Extrait à lire:
Éléments obtenus auprès d’autres sources

L’UES a obtenu les documents suivants auprès d’autres sources le 23 janvier 2024 :

  • Dossier médical de la plaignante — Complexe Ouellette de l’Hôpital régional de Windsor

Description de l’incident

La preuve recueillie par l’UES, laquelle comprend une entrevue avec la plaignante et des vidéos de sa détention au poste de police, dresse le portrait suivant de l’incident. Comme la loi l’y autorise, l’AI a choisi de ne pas participer à une entrevue avec l’UES et de ne pas autoriser la communication de ses notes à l’UES.

Au petit matin du 18 janvier 2024, le SPW a reçu des appels au 911 concernant une collision automobile. Une camionnette semblait avoir percuté une maison dans le secteur de la rue Shepherd Est et de Lincoln Road, à Windsor. L’AI s’est rendu sur les lieux. Son enquête l’a mené à un domicile situé dans ce quartier. Il avait des raisons de croire qu’une femme impliquée dans la collision s’était rendue à ce domicile.

Une fois arrivé au domicile, non loin du lieu de la collision, l’AI a localisé la femme — la plaignante — et l’a mise en garde à vue. Elle a ensuite été emmenée au poste de police dans un fourgon de transport de prisonniers.

La plaignante s’est plainte qu’elle avait mal à la main droite et a été transportée à l’hôpital, où on lui a diagnostiqué une fracture du poignet droit.

Analyse et décision du directeur

Une blessure grave a été diagnostiquée chez la plaignante à la suite de son arrestation par un agent du SPW le 18 janvier 2024. L’UES a été informée de l’incident et a ouvert une enquête dans laquelle l’AI a été désigné comme étant l’agent impliqué. L’enquête est maintenant terminée. D’après mon examen de la preuve, je n’ai aucun motif raisonnable de croire que l’AI a commis une infraction criminelle en lien avec l’arrestation de la plaignante et la blessure que cette dernière a subie.

La légalité de l’arrestation de la plaignante n’est pas en cause dans cette affaire. À ce moment-là, elle faisait l’objet d’un mandat d’arrêt non exécuté et l’AI avait donc les motifs nécessaires pour la placer en garde à vue.

Consignes:
**a)** D'après le rapport de l'UES, quel diagnostic a-t-on posé à l'hôpital pour la plaignante ?
**b)** Modifiez le passage du rapport de l'UES qui commence à « L’UES a obtenu » et se termine à « notes à l’UES. » : remplacez-y « vidéos » par « enregistrements ».
**c)** Prolongez le rapport de l'UES sur l'arrestation de la plaignante à partir de sa dernière phrase.

Entrées enregistrées:
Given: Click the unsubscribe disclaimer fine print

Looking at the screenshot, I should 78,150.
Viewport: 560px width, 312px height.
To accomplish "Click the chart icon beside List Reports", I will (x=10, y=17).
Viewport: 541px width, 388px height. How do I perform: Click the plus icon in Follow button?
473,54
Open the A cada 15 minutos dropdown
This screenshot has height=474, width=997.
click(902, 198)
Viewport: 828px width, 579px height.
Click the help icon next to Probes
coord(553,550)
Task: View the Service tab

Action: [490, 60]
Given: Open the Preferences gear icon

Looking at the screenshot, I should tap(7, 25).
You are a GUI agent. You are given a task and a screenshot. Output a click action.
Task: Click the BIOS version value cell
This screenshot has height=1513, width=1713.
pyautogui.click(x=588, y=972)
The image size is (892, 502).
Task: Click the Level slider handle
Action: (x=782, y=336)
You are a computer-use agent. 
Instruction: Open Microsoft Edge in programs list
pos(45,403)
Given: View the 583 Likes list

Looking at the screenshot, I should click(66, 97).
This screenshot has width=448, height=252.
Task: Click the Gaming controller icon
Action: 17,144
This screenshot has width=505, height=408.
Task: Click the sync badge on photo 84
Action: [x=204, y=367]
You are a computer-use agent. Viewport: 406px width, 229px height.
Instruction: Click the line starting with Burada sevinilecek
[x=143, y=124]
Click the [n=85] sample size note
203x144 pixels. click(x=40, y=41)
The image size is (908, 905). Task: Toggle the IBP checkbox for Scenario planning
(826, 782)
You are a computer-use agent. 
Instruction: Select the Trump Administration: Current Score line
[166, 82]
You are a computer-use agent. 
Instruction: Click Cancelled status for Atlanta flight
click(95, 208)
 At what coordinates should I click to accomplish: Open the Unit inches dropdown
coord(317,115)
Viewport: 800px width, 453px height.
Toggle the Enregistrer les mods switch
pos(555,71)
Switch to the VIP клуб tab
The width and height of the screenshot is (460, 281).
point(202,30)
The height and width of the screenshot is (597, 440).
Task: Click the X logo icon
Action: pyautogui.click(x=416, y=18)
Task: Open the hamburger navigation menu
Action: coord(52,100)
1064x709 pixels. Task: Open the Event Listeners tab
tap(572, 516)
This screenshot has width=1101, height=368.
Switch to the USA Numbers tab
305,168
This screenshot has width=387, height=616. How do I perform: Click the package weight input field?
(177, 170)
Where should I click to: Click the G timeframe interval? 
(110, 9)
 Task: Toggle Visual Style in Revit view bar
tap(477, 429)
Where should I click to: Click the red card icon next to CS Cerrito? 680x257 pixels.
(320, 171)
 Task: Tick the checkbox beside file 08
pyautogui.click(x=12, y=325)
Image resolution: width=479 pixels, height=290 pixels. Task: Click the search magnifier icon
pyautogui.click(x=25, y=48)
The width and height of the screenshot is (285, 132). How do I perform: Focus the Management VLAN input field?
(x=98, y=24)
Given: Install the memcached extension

Corrigé:
**a)** Une fracture du poignet droit.

**b)**
L’UES a obtenu les documents suivants auprès d’autres sources le 23 janvier 2024 :

  • Dossier médical de la plaignante — Complexe Ouellette de l’Hôpital régional de Windsor

Description de l’incident

La preuve recueillie par l’UES, laquelle comprend une entrevue avec la plaignante et des enregistrements de sa détention au poste de police, dresse le portrait suivant de l’incident. Comme la loi l’y autorise, l’AI a choisi de ne pas participer à une entrevue avec l’UES et de ne pas autoriser la communication de ses notes à l’UES.

**c)**
Les éléments de preuve évoquent trois possibilités quant à l’origine de la blessure de la plaignante. La plus vraisemblable est que la plaignante, qui était à bord de la camionnette lors de la collision, a été blessée à ce moment-là. Selon certains éléments de preuve, il est également possible que la plaignante se soit brisé le poignet en tombant sur le porche glissant de son domicile, peu avant ou peu après que l’AI l’ait placée en état d’arrestation. Aucun de ces scénarios ne permet d’engager la responsabilité criminelle de l’agent. Dans deux des trois possibilités, la blessure s’est produite avant que la plaignante soit arrêtée. Dans le cas d’une prisonnière menottée, l’AI a assurément une obligation de diligence à son égard tant que la personne est sous sa garde. Cependant, les éléments de preuve permettent tout au plus d’envisager un manque d’attention momentané de la part de l’agent afin d’éviter que la plaignante fasse une chute sur une surface glissante. Cela est loin de constituer un écart marqué par rapport à la norme de diligence qui serait considérée comme raisonnable dans les circonstances, et qui pourrait donc ouvrir la voie à une sanction pénale.

Pour les motifs qui précèdent, j’en conclus qu’il n’y a pas lieu de porter des accusations criminelles dans cette affaire. Le dossier est clos.

Date : 16 mai 2024

Approuvé électroniquement par

Joseph Martino

Directeur

Unité des enquêtes spéciales

Notes

  • 1) À moins d’indication contraire, les renseignements fournis dans cette section reflètent les renseignements fournis à l’UES au moment de la notification et ne reflètent pas nécessairement les faits constatés par l’UES dans le cadre de son enquête. [Retour au texte]
  • 2) Les documents suivants contiennent des renseignements personnels délicats qui ne sont pas divulgués, comme le prévoit le paragraphe 34 (2) de la Loi de 2019 sur l’Unité des enquêtes spéciales. Les principaux éléments des documents sont résumés ci-dessous. [Retour au texte]

Note:

La version originale anglaise signée du rapport fait autorité. En cas de divergence entre cette version et les versions anglaise ou française en ligne, la version originale anglaise signée du rapport l’emporte.